Progressive Improvement:
- What was limiting about the previous iteration?
- How does this iteration represent genuine progress?
- What new capability am I adding?
- How am I building upon accumulated knowledge?
Technical Excellence:
- Am I using D3 best practices from the web source?
- Is my code efficient and maintainable?
- Have I applied the technique correctly?
- What edge cases should I handle?
Visual Communication:
- Does this visualization communicate data clearly?
- Have I improved the visual design?
- Are interactions intuitive and valuable?
- What story does this data tell?
Innovation Balance:
- Am I innovating while maintaining usability?
- Have I combined multiple learnings effectively?
- Is this iteration production-ready or experimental?

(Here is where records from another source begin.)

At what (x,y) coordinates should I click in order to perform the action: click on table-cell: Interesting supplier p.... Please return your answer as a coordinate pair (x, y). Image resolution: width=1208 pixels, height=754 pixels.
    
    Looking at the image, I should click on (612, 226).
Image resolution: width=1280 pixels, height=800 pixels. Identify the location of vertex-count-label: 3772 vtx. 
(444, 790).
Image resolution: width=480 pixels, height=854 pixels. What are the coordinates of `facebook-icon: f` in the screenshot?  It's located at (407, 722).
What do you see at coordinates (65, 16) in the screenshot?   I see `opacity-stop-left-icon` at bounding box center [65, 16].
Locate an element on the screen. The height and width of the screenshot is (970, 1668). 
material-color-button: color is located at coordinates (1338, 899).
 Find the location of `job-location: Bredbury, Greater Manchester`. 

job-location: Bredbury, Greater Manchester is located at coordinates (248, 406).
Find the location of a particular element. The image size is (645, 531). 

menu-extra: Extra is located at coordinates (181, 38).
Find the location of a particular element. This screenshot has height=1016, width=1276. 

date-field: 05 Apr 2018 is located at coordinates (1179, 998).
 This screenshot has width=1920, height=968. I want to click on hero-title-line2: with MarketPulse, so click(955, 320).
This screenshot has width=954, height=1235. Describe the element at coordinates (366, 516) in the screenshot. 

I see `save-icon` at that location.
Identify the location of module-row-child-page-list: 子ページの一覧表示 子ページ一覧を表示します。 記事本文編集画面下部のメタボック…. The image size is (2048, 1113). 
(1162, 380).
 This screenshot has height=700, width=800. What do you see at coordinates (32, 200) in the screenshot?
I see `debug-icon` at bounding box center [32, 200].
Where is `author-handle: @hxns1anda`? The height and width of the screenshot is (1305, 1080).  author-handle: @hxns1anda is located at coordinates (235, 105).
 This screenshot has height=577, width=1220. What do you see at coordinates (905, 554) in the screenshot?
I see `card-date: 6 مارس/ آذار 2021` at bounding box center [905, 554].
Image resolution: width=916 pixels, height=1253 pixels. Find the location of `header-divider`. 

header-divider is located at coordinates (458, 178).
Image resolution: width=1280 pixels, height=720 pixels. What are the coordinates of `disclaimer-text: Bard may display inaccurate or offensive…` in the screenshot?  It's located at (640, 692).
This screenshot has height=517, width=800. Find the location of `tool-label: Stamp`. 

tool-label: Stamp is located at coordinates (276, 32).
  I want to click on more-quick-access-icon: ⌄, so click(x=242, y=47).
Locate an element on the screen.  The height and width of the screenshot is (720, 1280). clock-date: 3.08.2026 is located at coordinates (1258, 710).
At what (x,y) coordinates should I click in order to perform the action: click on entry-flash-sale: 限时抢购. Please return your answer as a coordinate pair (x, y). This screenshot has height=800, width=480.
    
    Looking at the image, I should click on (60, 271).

- What makes this visualization memorable?
Success Criteria
A successful D3 iteration demonstrates:
- Web Learning Applied: Specific technique from URL is implemented correctly
- Measurable Improvement: Clear advancement over previous iteration
- Technical Quality: Proper D3 patterns, performant code, accessible
- Visual Excellence: Professional design, clear communication, aesthetic appeal
- Self-Contained: Works perfectly as standalone HTML file with D3 CDN
- Documented: Clear explanation of improvements and web source attribution
Generate visualizations that progressively evolve from competent implementations to masterful, publication-quality interactive data visualizations through systematic web-enhanced learning.